Searchsorted gives you indices where you should insert ids into master_order_ids to keep the arrray ordered. Then you just drop those (idx, values) that are out of the range of master_order_ids.

Martin
  • 1,040
  • 9
  • 7
0

You could try using a dict() to associate the stings to your numbers. It simplifies the code considerably:

import numpy as np

def order_bydict(ids,values,master_order_ids):
    """ Using a dict to order ``master_order_ids`` """

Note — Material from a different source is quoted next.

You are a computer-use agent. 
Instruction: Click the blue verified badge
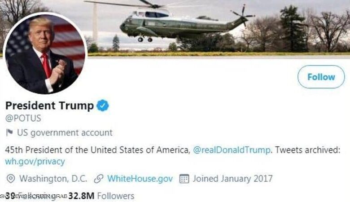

    dd = dict([(k,v) for k,v in zip(ids, values)])  # create the dict
    ordered_values = [dd.get(m, 0) for m in master_order_ids]  # get() return 0 if key not found

    return np.asarray(ordered_values)  # return a numpy array instead of a list

The speedwise improvement is hard to predict without testing longer arrays (with your example it was 25% faster based on %timeit).

Dietrich
  • 5,241
  • 3
  • 24
  • 36
  • Thanks. My test (see in my answer below) with 10,000 elements in the arrays shows that your method is much better: not using dictionary: 1.32 ,using dictionary: 1.32 ,using dictionary with list comprehension: 0.013 – b_dev Mar 04 '14 at 02:37
0
import numpy
from numpy import copy, random, arange
import time

# SETUP    
N=10**4
ids = arange(0,N).astype(str)
values = arange(0,N)
numpy.random.shuffle(ids)
numpy.random.shuffle(values)
ordered_ids=arange(0,N).astype(str)


ordered_values = numpy.empty((N,1))
ordered_values[:] = numpy.NAN

# METHOD 1
start = time.clock()
for i in range(len(values)):ordered_values[ordered_ids==ids[i]]=values[i]
print "not using dictionary:", time.clock() - start

# METHOD 2
start = time.clock()
d = dict(zip(ids, values))
for k, v in d.iteritems(): ordered_values[ordered_ids==k] = v
print "using dictionary:", time.clock() - start

# METHOD 3 @Dietrich's approach in the answer above
start = time.clock()
dd = dict(zip(ids, values))
ordered_values = [dd.get(m, 0) for m in ordered_ids]
print "using dictionary with list comprehension:", time.clock() - start

Results

not using dictionary: 1.320237 # Method 1
using dictionary: 1.327119 # Method 2
using dictionary with list comprehension: 0.013287 # @Dietrich
b_dev
  • 2,568
  • 6
  • 34
  • 43
0

The following solution using the numpy_indexed package (disclaimer: I am its author) is purely vectorized, and likely to be much more efficient than the solutions posted thus far:

import numpy_indexed as npi
idx = npi.indices(ids, ordered_ids, missing='mask')
new_values = values[idx]
new_values[idx.mask] = -1   # or cast to float and set to nan, but you get the idea...
Eelco Hoogendoorn
  • 10,459
  • 1
  • 44
  • 42